You don’t sound like you would actual want either house. Even if 20% lower, do you get excited about living in one or other? Are you going to see the sale to the end or drop out when something better comes along?
Are these houses right for you at any price?

clatterclatter · 21/11/2021 09:56

Do you want to offer less because you think these houses are actually worth less or because they are worth less to you because of your specific criteria?

I don’t know what the market is near you but you’d be laughed out free estate agent for a low ball offer at the moment near me. If they’ve been on the market since August there’s probably not much to lose by offering but be prepared not to be taken seriously.

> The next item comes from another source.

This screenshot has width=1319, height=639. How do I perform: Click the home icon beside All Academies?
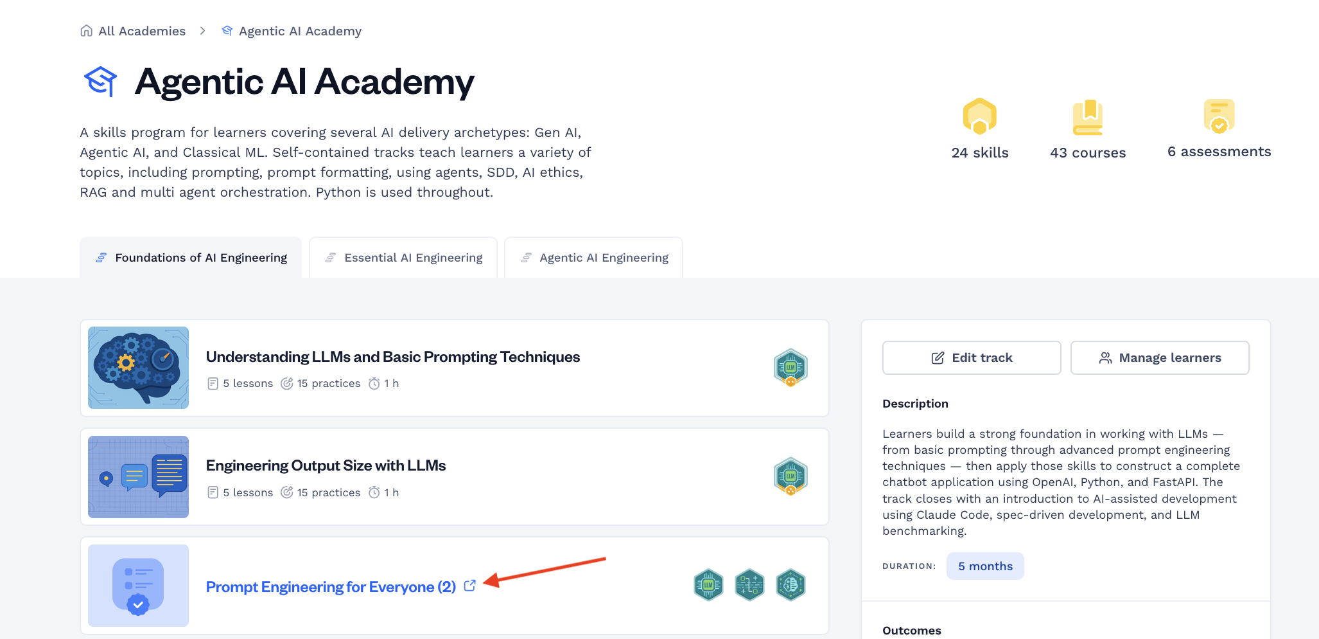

Ruralbliss · 21/11/2021 09:59

@NewHouseNewMe good questions and I've been trying to work this out myself.

One is right house wrong location but only by 10-15 mins walk (oh and the A-road which I'll need to assess from the garden)
the other is the opposite - great location and garden and extremely charming cottagey vibe in a pretty village but much smaller than I'd like but I'm being bullied by my teens as they LOVE it. Suspect they'd soon grow tired of sharing a bathroom and having smaller rooms but they insist they wouldn't. No guest room but they point out we don't have guests that often and they could bunk up plus sofa beds etc.

This move is a temporary one so whichever house I end up buying it's for 3 or 5 or 8 years only.

Hence the idea of making low offers I'd only compromise on my must-haves for a smaller mortgage!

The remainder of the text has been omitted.